- _Task goal_
Please set down the whole listing again, precisely.

Segment Start: Material shown

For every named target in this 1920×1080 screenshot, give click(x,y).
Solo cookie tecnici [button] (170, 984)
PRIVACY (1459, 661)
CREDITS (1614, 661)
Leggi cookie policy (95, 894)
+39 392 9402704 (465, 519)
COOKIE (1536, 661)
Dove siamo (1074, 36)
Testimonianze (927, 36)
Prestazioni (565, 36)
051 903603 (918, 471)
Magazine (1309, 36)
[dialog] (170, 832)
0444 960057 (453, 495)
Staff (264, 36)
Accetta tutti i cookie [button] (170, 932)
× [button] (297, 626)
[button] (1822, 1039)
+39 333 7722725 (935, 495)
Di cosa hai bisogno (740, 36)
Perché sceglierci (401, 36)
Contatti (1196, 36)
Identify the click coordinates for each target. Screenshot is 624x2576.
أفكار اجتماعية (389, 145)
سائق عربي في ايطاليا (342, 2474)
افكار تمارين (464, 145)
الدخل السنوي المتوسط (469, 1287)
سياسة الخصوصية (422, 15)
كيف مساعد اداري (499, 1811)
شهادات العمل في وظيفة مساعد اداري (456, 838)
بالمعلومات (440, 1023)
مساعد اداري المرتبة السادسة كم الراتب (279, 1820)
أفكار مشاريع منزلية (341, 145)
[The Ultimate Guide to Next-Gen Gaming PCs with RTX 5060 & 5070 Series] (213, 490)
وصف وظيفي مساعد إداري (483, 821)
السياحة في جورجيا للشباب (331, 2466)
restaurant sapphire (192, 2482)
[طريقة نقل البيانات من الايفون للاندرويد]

Segment End: Material shown

- _Solution to the problem_
For every named target in this 1920×1080 screenshot, give click(x,y).
Solo cookie tecnici [button] (170, 984)
PRIVACY (1459, 661)
CREDITS (1614, 661)
Leggi cookie policy (95, 894)
+39 392 9402704 (465, 519)
COOKIE (1536, 661)
Dove siamo (1074, 36)
Testimonianze (927, 36)
Prestazioni (565, 36)
051 903603 (918, 471)
Magazine (1309, 36)
[dialog] (170, 832)
0444 960057 (453, 495)
Staff (264, 36)
Accetta tutti i cookie [button] (170, 932)
× [button] (297, 626)
[button] (1822, 1039)
+39 333 7722725 (935, 495)
Di cosa hai bisogno (740, 36)
Perché sceglierci (401, 36)
Contatti (1196, 36)
Identify the click coordinates for each target. Screenshot is 624x2576.
أفكار اجتماعية (389, 145)
سائق عربي في ايطاليا (342, 2474)
افكار تمارين (464, 145)
الدخل السنوي المتوسط (469, 1287)
سياسة الخصوصية (422, 15)
كيف مساعد اداري (499, 1811)
شهادات العمل في وظيفة مساعد اداري (456, 838)
بالمعلومات (440, 1023)
مساعد اداري المرتبة السادسة كم الراتب (279, 1820)
أفكار مشاريع منزلية (341, 145)
[The Ultimate Guide to Next-Gen Gaming PCs with RTX 5060 & 5070 Series] (213, 490)
وصف وظيفي مساعد إداري (483, 821)
السياحة في جورجيا للشباب (331, 2466)
restaurant sapphire (192, 2482)
[طريقة نقل البيانات من الايفون للاندرويد]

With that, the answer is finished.